18 de Fevereiro de 2014 / às 20:14 / em 4 anos

Dólar sobe 0,37% ante real após feriado dos EUA, em linha com outros emergentes

Por Bruno Federowski

SÃO PAULO, 18 Fev (Reuters) - O dólar fechou em leve alta ante o real nesta terça-feira, em linha com a apreciação da divisa norte-americana contra outras moedas emergentes, à medida que os investidores estrangeiros voltaram ao mercado após o feriado nos Estados Unidos da véspera.

O dólar subiu 0,37 por cento, a 2,3975 reais na venda, após bater 2,4020 reais na máxima e 2,3878 reais na mínima do dia. Segundo dados da BM&F, o giro financeiro ficou em torno de 1,1 bilhão de dólares nesta sessão, marcada por pequenas variações.

“Na véspera, não houve fluxo de estrangeiros em função do feriado nos EUA e esse movimento está sendo corrigido hoje”, afirmou o especialista em câmbio da corretora Icap, Italo Abucater, referindo-se ao feriado do Dia dos Presidentes.

Esse ajuste também levou o dólar a fortalecer-se sobre outras moedas emergentes, que vêm sofrendo forte pressão em meio à onda global de mau humor em relação a ativos de países em desenvolvimento.

O movimento veio a despeito da constante intervenção do Banco Central brasileiro no câmbio. Pela manhã, deu continuidade às intervenções diárias, vendendo a oferta total de até 4 mil swaps cambiais tradicionais, equivalentes a venda futura de dólares. Todos os novos contratos vencem em 1º de dezembro deste ano, com volume equivalente a 198,1 milhões de dólares. A autoridade monetária também ofertou swaps para 1º de agosto, mas não vendeu nenhum.

Após o fechamento dos mercados, o BC anunciou mais um leilão diário nas mesmas condições para quarta-feira.

Além disso, também vendeu o lote integral de 10,5 mil swaps em mais um leilão para rolar os vencimentos de 5 de março. Com isso, o BC já rolou cerca de 63 por cento do lote para o próximo mês, que equivale a 7,378 bilhões de dólares.

Na quarta-feira o BC realizará mais um leilão para essa rolagem, com a oferta de até 10,5 mil contratos com os mesmos vencimentos.

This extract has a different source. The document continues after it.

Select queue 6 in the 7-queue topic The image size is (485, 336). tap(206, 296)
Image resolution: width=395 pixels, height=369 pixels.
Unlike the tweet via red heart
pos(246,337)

O presidente do BC, Alexandre Tombini, repetiu nesta terça-feira em teleconferência com jornalistas estrangeiros que a autoridade monetária tem vários instrumentos para lidar com a inflação e para combater a volatilidade, destacando em particular as reservas internacionais.

A declaração não gerou impactos no mercado doméstico de câmbio.

“Em relação ao câmbio, a fala do Tombini foi mais do mesmo”, afirmou o operador de um importante banco nacional.

A alta do dólar vista nesta sessão foi influenciada ainda pela decisão do banco central chinês de enxugar recursos do mercado. Mas o impacto dessa notícia foi limitado pelo manutenção da política monetária expansionista do BC japonês, que também prorrogou programas especiais de empréstimo.

“Essa contração monetária do sistema bancário chinês pode diminuir um pouco as exportações chinesas, o que ajuda a pressionar o dólar”, afirmou o economista-chefe do INVX Global, Eduardo Velho.